We have previously demonstrated that in A(6) renal epithelial cells, a commonly used model of the mammalian distal section of the nephron, adenosine A(1) and A(2A) receptor activation modulates sodium and chloride transport and intracellular pH (Casavola et al., 1997). Here we show that apical addition of the A(3) receptor-selective agonist, 2-chloro-N-6-(3-iodobenzyl)-adenosine-5' -methyluronamide (Cl-IB-MECA) stimulated a chloride secretion that was mediated by calcium- and cAMP-regulated channels. Moreover, in single cell measurements using the fluorescent dye Fura 2-AM, Cl-IB-MECA caused an increase in Ca2+ influx.

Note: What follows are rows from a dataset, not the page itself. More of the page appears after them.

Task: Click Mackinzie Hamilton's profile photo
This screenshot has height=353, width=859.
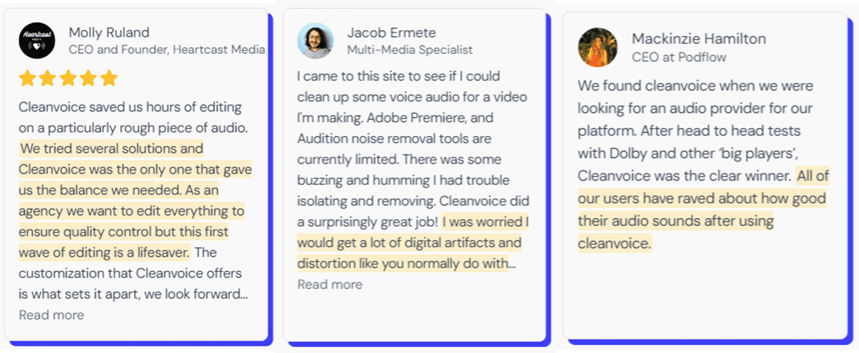Action: pos(597,47)
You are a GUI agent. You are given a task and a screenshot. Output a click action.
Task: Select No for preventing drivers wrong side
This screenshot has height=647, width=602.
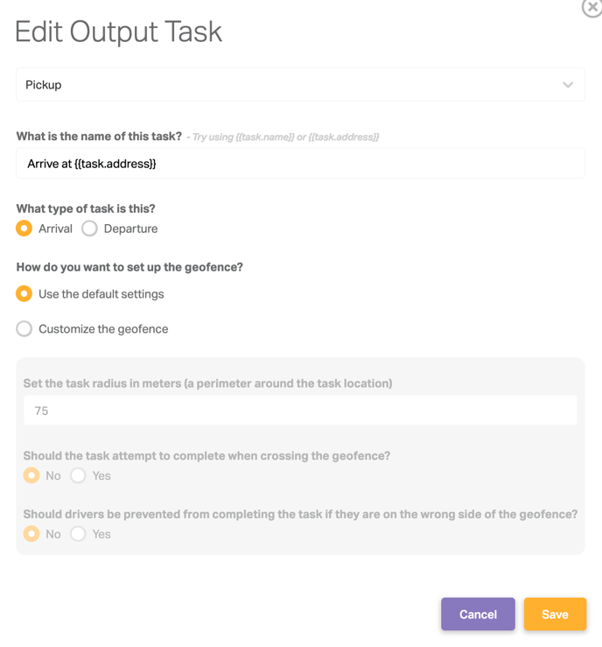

The agonist-induced rise in [Ca2+](i), was significantly inhibited by the selective adenosine A(3) receptor antagonists, 2,3-diethyl-4,5-dipropyl-6-phenylpyridine-3-thio-carboxylate-5-carboxylate (MRS 1523) and 3-ethyl 5-benzyl 2-methyl-6-phenyl-4-phenylethynyl-1,4-(+/-)dihydropyridine-3,5-dicarboxylate (MRS 1191) but not by antagonists of either A(1) or A(2) receptors supporting the hypothesis that Cl-IB-MECA increases [Ca2+](i) by interacting exclusively with A(3) receptors. Cl-IB-MECA-elicited Ca2+ entry was not significantly inhibited by per tussis toxin pretreatment while being stimulated by cholera toxin preincubation or by raising cellular cAMP levels with forskolin or rolipram. Preincubation with the protein kinase A inhibitor, H89, blunted the Cl-IB-MECA-elicited [Ca2+](i) response. Moreover, Cl-IB-MECA elicited an increase in cAMP production that was inhibited only by an A(3) receptor antagonist. Altogether, these data suggest that in A(6) cells a G(s)/protein kinase A pathway is involved in the A(3) receptor-dependent increase in calcium entry.